_WHAT TO PRODUCE_
Retype every entry below exactly as it stands.

Extracted data entries:

+++++

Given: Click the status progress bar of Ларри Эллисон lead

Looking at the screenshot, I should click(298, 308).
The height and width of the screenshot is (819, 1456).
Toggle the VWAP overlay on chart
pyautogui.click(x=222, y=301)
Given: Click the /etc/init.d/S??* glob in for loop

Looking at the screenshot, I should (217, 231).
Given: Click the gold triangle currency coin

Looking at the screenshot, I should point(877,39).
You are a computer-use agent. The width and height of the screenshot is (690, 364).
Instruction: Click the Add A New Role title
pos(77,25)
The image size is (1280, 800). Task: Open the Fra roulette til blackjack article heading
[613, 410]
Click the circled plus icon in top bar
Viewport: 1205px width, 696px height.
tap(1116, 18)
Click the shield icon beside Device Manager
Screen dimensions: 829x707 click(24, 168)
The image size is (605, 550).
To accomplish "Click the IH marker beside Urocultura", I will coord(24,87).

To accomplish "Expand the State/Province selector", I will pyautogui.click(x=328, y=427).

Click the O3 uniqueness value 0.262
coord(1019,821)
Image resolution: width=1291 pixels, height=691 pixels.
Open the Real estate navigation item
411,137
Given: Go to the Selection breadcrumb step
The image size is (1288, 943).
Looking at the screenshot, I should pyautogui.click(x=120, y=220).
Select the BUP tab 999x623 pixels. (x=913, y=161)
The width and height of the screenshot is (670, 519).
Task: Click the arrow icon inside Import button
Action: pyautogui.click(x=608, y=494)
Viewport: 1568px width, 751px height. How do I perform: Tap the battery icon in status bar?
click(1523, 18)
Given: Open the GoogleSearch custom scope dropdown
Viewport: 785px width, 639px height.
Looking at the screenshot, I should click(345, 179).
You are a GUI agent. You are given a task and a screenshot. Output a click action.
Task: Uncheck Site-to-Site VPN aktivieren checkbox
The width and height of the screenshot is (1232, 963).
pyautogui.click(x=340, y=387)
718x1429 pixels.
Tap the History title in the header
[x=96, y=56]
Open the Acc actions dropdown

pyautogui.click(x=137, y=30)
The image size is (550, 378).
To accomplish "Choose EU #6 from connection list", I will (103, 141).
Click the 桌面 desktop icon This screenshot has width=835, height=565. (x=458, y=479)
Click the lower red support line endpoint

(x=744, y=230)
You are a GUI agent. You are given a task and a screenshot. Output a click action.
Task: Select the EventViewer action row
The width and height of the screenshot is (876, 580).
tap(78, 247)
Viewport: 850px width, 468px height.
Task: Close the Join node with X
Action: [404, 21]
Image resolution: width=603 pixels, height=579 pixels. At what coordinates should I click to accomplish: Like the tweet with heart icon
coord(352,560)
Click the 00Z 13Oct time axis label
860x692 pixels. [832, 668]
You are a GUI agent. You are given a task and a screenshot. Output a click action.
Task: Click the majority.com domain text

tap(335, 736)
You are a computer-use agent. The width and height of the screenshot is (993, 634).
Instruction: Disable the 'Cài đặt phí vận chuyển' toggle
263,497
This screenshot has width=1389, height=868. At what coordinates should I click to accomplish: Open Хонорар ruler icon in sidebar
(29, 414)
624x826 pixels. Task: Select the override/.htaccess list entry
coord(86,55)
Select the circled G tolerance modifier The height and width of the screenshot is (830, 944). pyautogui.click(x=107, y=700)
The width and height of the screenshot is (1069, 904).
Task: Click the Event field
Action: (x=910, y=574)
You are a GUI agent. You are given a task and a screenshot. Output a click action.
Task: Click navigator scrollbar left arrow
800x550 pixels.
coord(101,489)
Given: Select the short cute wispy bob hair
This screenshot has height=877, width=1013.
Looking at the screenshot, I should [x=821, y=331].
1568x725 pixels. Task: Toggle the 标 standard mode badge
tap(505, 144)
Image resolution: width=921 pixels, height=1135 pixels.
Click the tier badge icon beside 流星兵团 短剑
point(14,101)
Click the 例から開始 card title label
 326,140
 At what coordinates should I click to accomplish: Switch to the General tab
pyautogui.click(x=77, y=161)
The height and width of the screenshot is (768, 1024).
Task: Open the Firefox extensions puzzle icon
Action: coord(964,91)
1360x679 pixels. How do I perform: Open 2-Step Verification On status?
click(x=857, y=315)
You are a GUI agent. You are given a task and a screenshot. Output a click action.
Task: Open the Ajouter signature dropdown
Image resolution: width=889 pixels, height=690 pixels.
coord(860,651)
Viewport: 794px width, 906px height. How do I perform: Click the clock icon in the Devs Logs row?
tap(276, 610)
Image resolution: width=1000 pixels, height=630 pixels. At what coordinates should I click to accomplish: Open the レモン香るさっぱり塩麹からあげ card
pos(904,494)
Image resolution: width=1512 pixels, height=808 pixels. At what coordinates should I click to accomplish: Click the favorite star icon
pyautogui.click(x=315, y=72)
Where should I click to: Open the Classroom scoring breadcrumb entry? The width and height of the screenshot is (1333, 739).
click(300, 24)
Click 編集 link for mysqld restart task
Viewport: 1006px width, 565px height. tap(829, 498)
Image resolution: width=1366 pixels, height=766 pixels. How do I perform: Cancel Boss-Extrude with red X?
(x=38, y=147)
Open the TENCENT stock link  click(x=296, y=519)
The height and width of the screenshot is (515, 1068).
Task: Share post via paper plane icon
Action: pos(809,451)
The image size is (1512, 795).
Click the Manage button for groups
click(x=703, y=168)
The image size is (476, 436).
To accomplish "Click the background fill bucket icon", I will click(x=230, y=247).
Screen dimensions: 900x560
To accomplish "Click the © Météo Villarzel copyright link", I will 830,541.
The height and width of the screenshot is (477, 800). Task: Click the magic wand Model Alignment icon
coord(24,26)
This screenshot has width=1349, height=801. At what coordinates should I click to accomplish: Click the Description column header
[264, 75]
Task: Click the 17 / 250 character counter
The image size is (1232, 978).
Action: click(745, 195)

+++++

_EXERCISE ANSWER_
Given: Click the status progress bar of Ларри Эллисон lead

Looking at the screenshot, I should click(298, 308).
The height and width of the screenshot is (819, 1456).
Toggle the VWAP overlay on chart
pyautogui.click(x=222, y=301)
Given: Click the /etc/init.d/S??* glob in for loop

Looking at the screenshot, I should (217, 231).
Given: Click the gold triangle currency coin

Looking at the screenshot, I should point(877,39).
You are a computer-use agent. The width and height of the screenshot is (690, 364).
Instruction: Click the Add A New Role title
pos(77,25)
The image size is (1280, 800). Task: Open the Fra roulette til blackjack article heading
[613, 410]
Click the circled plus icon in top bar
Viewport: 1205px width, 696px height.
tap(1116, 18)
Click the shield icon beside Device Manager
Screen dimensions: 829x707 click(24, 168)
The image size is (605, 550).
To accomplish "Click the IH marker beside Urocultura", I will coord(24,87).

To accomplish "Expand the State/Province selector", I will pyautogui.click(x=328, y=427).

Click the O3 uniqueness value 0.262
coord(1019,821)
Image resolution: width=1291 pixels, height=691 pixels.
Open the Real estate navigation item
411,137
Given: Go to the Selection breadcrumb step
The image size is (1288, 943).
Looking at the screenshot, I should pyautogui.click(x=120, y=220).
Select the BUP tab 999x623 pixels. (x=913, y=161)
The width and height of the screenshot is (670, 519).
Task: Click the arrow icon inside Import button
Action: pyautogui.click(x=608, y=494)
Viewport: 1568px width, 751px height. How do I perform: Tap the battery icon in status bar?
click(1523, 18)
Given: Open the GoogleSearch custom scope dropdown
Viewport: 785px width, 639px height.
Looking at the screenshot, I should click(345, 179).
You are a GUI agent. You are given a task and a screenshot. Output a click action.
Task: Uncheck Site-to-Site VPN aktivieren checkbox
The width and height of the screenshot is (1232, 963).
pyautogui.click(x=340, y=387)
718x1429 pixels.
Tap the History title in the header
[x=96, y=56]
Open the Acc actions dropdown

pyautogui.click(x=137, y=30)
The image size is (550, 378).
To accomplish "Choose EU #6 from connection list", I will (103, 141).
Click the 桌面 desktop icon This screenshot has width=835, height=565. (x=458, y=479)
Click the lower red support line endpoint

(x=744, y=230)
You are a GUI agent. You are given a task and a screenshot. Output a click action.
Task: Select the EventViewer action row
The width and height of the screenshot is (876, 580).
tap(78, 247)
Viewport: 850px width, 468px height.
Task: Close the Join node with X
Action: [404, 21]
Image resolution: width=603 pixels, height=579 pixels. At what coordinates should I click to accomplish: Like the tweet with heart icon
coord(352,560)
Click the 00Z 13Oct time axis label
860x692 pixels. [832, 668]
You are a GUI agent. You are given a task and a screenshot. Output a click action.
Task: Click the majority.com domain text

tap(335, 736)
You are a computer-use agent. The width and height of the screenshot is (993, 634).
Instruction: Disable the 'Cài đặt phí vận chuyển' toggle
263,497
This screenshot has width=1389, height=868. At what coordinates should I click to accomplish: Open Хонорар ruler icon in sidebar
(29, 414)
624x826 pixels. Task: Select the override/.htaccess list entry
coord(86,55)
Select the circled G tolerance modifier The height and width of the screenshot is (830, 944). pyautogui.click(x=107, y=700)
The width and height of the screenshot is (1069, 904).
Task: Click the Event field
Action: (x=910, y=574)
You are a GUI agent. You are given a task and a screenshot. Output a click action.
Task: Click navigator scrollbar left arrow
800x550 pixels.
coord(101,489)
Given: Select the short cute wispy bob hair
This screenshot has height=877, width=1013.
Looking at the screenshot, I should [x=821, y=331].
1568x725 pixels. Task: Toggle the 标 standard mode badge
tap(505, 144)
Image resolution: width=921 pixels, height=1135 pixels.
Click the tier badge icon beside 流星兵团 短剑
point(14,101)
Click the 例から開始 card title label
 326,140
 At what coordinates should I click to accomplish: Switch to the General tab
pyautogui.click(x=77, y=161)
The height and width of the screenshot is (768, 1024).
Task: Open the Firefox extensions puzzle icon
Action: coord(964,91)
1360x679 pixels. How do I perform: Open 2-Step Verification On status?
click(x=857, y=315)
You are a GUI agent. You are given a task and a screenshot. Output a click action.
Task: Open the Ajouter signature dropdown
Image resolution: width=889 pixels, height=690 pixels.
coord(860,651)
Viewport: 794px width, 906px height. How do I perform: Click the clock icon in the Devs Logs row?
tap(276, 610)
Image resolution: width=1000 pixels, height=630 pixels. At what coordinates should I click to accomplish: Open the レモン香るさっぱり塩麹からあげ card
pos(904,494)
Image resolution: width=1512 pixels, height=808 pixels. At what coordinates should I click to accomplish: Click the favorite star icon
pyautogui.click(x=315, y=72)
Where should I click to: Open the Classroom scoring breadcrumb entry? The width and height of the screenshot is (1333, 739).
click(300, 24)
Click 編集 link for mysqld restart task
Viewport: 1006px width, 565px height. tap(829, 498)
Image resolution: width=1366 pixels, height=766 pixels. How do I perform: Cancel Boss-Extrude with red X?
(x=38, y=147)
Open the TENCENT stock link  click(x=296, y=519)
The height and width of the screenshot is (515, 1068).
Task: Share post via paper plane icon
Action: pos(809,451)
The image size is (1512, 795).
Click the Manage button for groups
click(x=703, y=168)
The image size is (476, 436).
To accomplish "Click the background fill bucket icon", I will click(x=230, y=247).
Screen dimensions: 900x560
To accomplish "Click the © Météo Villarzel copyright link", I will 830,541.
The height and width of the screenshot is (477, 800). Task: Click the magic wand Model Alignment icon
coord(24,26)
This screenshot has width=1349, height=801. At what coordinates should I click to accomplish: Click the Description column header
[264, 75]
Task: Click the 17 / 250 character counter
The image size is (1232, 978).
Action: click(745, 195)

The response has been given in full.